Le territoire amazigh s’étend de l’oasis de Siwa en Égypte jusqu’aux îles Canaries, du nord de l’Algérie au sud du Niger. Demain, j’espère que les générations futures verront flotter ce drapeau avec les sept étoiles des Canaries au-dessus de ⴰⵣⴰ aux côtés des drapeaux nationaux, dans le cadre d’une grande Fédération des États-Unis d’Amazighie, que j’appelle de mes vœux.
Le terme « Amazigh », réhabilité par les membres de l’Académie Berbère, vient de notre propre langue et désigne les peuples autochtones de l’Afrique du Nord.

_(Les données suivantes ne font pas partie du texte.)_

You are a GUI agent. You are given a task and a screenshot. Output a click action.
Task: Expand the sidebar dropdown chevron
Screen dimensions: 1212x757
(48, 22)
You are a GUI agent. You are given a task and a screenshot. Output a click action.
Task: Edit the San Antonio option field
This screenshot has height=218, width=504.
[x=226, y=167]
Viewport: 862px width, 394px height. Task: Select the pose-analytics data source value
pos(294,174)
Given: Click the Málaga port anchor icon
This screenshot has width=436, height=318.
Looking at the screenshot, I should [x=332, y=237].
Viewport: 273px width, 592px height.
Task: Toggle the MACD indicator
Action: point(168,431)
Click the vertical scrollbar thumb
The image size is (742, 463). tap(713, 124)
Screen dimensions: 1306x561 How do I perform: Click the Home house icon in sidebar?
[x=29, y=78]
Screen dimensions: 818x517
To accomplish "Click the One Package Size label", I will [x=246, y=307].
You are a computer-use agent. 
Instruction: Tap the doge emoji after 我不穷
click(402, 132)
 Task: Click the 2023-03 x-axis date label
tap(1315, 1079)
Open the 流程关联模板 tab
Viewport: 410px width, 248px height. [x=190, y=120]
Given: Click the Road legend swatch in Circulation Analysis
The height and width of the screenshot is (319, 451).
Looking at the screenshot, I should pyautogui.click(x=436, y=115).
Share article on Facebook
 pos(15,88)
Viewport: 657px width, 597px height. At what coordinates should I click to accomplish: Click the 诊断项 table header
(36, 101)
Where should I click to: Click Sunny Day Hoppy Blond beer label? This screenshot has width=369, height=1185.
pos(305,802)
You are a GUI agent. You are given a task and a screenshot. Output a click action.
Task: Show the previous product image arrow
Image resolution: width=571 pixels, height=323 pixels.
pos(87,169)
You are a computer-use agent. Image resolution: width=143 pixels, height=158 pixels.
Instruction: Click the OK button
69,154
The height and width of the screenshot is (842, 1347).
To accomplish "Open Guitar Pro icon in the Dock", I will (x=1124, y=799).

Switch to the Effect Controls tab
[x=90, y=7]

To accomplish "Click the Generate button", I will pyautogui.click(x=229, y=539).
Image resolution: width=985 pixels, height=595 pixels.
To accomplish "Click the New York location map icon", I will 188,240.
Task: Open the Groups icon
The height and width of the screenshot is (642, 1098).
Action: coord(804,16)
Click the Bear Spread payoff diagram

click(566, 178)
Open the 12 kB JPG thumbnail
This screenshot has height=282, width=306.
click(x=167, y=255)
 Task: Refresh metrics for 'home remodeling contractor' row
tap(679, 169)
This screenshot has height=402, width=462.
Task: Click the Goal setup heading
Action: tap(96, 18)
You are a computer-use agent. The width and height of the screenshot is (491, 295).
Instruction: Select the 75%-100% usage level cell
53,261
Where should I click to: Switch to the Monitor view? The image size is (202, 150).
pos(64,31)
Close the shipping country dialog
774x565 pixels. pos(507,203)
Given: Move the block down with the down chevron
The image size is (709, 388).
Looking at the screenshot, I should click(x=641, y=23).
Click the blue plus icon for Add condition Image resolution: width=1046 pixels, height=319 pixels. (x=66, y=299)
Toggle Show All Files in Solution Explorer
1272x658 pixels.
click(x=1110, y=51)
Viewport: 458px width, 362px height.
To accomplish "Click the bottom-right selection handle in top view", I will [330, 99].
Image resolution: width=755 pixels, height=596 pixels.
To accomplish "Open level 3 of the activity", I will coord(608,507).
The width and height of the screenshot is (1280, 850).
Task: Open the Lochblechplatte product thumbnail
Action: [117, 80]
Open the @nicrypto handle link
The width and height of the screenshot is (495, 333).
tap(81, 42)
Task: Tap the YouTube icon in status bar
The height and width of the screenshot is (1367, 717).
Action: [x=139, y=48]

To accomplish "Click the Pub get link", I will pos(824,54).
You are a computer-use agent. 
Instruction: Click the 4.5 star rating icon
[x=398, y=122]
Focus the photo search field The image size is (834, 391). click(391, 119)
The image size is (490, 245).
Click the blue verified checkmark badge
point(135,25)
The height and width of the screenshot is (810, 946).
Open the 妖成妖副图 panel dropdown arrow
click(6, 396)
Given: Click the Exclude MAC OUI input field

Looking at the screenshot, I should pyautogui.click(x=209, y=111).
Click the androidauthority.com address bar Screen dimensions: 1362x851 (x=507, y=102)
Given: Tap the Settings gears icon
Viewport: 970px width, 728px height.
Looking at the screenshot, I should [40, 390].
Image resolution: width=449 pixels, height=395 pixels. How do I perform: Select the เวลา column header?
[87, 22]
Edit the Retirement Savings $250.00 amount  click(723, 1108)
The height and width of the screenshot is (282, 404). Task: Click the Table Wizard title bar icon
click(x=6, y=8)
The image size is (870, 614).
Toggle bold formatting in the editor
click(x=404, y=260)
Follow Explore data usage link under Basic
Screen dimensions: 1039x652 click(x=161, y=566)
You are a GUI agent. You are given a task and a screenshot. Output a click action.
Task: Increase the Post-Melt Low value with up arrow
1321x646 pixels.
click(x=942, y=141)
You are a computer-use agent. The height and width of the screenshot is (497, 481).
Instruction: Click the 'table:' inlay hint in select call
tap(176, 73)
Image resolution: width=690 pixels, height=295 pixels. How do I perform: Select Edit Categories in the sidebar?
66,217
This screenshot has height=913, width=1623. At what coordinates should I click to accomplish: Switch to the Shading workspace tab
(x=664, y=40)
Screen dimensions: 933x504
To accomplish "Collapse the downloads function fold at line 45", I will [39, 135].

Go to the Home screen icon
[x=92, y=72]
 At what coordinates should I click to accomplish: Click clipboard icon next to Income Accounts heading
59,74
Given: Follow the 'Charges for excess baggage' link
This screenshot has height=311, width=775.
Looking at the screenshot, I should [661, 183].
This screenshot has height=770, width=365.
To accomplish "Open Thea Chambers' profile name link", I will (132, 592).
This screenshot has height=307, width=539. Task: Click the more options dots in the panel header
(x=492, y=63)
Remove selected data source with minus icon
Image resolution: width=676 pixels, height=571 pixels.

Lors d’un voyage au Niger en 1998, dans l’Aïr, en compagnie de la résistance touarègue et du commandant Isyad Kato, nous avons hissé et salué ce drapeau.
Au sein de notre noble institution, l’Académie Berbère, et grâce à l’engagement de sa Direction du Nord à Roubaix, j’ai consacré mon énergie avec fierté et détermination à la défense et à la valorisation de notre identité, de notre langue et de notre culture amazighes.
Aujourd’hui, dans un monde en constante évolution, notre mission ne se limite plus à préserver : elle consiste à faire rayonner notre héritage, à l’inscrire dans la modernité et à l’offrir comme une richesse partagée.
C’est avec conviction que je poursuis ce chemin, afin que la voix amazighe continue de s’affirmer, de dialoguer et d’inspirer les générations présentes et futures.
Md Ouramdane Khacer
Président d’ Afus Deg Wfus
Ancien dirigeant fondateur de l’Académie Berbère Agraw Imazighen, direction du Nord à Roubaix (1971-1980).